Sunday, July 25, 2010

Cooking for one

A recent thread on the French Chic boards has been daily shopping, and, cooking for one. I have long been a fan of daily shopping; I believe it yields the freshest food and the least waste. But I have never shopped for one, and have seldom cooked just for me.

In her book, The Pleasures of Cooking for One, author and editor Judith Jones recalls that after her husband died, she wasn't sure she would ever enjoy preparing a meal for herself and eating it alone. This is not an uncommon thought; many of us--women and men--live on our own, and the thought of cooking for just one feels more like a chore than a pleasure. When my son leaves for college in a few weeks, I will join the ranks of those who shop and cook for one, and I'm not sure what to expect.

When it comes to cooking, you might think that being solo has its disadvantages; everything in the grocery store seems to be geared toward families. But, if you think it through, there are no disadvantages: you cook what you want, when you want, how you want. The only person you need to please is yourself.

Inspired by the questions and comments of the French Chic group, I decided to take on the topic. This week on My French Corner, I'd like to explore the possibilities that exist when you are simply cooking for one.

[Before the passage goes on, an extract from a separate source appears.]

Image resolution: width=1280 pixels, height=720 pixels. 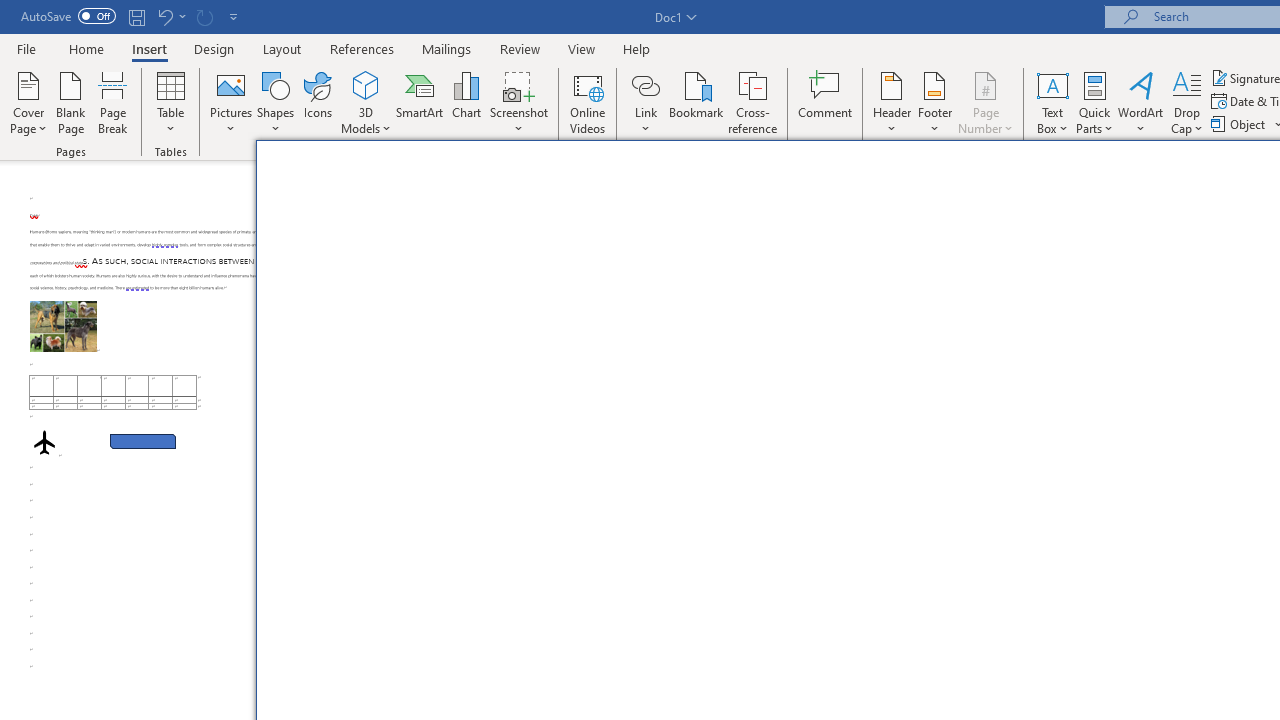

Next post: How would a Frenchwoman shop?

1 comment:

  1. When I was in my last year at university I taught myself to cook quite a bit. I would make salmon and potatoes for myself. I would broil a steak. There was a grocery store in town that I could buy a piece or two of meat to enjoy, and it really did make it feel special to set the table with cloth napkin and candles, even for just me. But more importantly, cooking for one prepares you for cooking for more people, and I loved entertaining my friends for nice dinners!